TASK INSTRUCTIONS ▸ Locate the word "kyst" in the entries below, then gather every line that holds it.

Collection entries
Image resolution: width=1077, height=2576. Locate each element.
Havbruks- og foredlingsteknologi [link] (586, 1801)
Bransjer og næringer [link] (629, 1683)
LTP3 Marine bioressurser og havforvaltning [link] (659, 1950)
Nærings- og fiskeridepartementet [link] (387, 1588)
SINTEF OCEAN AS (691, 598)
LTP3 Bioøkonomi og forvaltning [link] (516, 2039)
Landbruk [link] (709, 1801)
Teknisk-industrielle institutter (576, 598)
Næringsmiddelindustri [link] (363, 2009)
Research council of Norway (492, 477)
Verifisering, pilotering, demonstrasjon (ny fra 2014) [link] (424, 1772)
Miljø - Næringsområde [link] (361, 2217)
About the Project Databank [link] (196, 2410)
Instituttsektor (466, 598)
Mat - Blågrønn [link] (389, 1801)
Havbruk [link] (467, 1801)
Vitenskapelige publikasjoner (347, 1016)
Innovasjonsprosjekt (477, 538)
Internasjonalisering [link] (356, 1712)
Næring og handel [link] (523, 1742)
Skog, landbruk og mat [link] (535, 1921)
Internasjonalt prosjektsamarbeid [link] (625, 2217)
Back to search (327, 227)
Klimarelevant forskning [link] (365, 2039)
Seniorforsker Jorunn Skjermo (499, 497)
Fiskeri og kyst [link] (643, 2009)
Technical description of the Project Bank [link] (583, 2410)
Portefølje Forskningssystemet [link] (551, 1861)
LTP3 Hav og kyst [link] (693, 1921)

WRITTEN RESPONSE ▸
Fiskeri og kyst [link] (643, 2009)
LTP3 Hav og kyst [link] (693, 1921)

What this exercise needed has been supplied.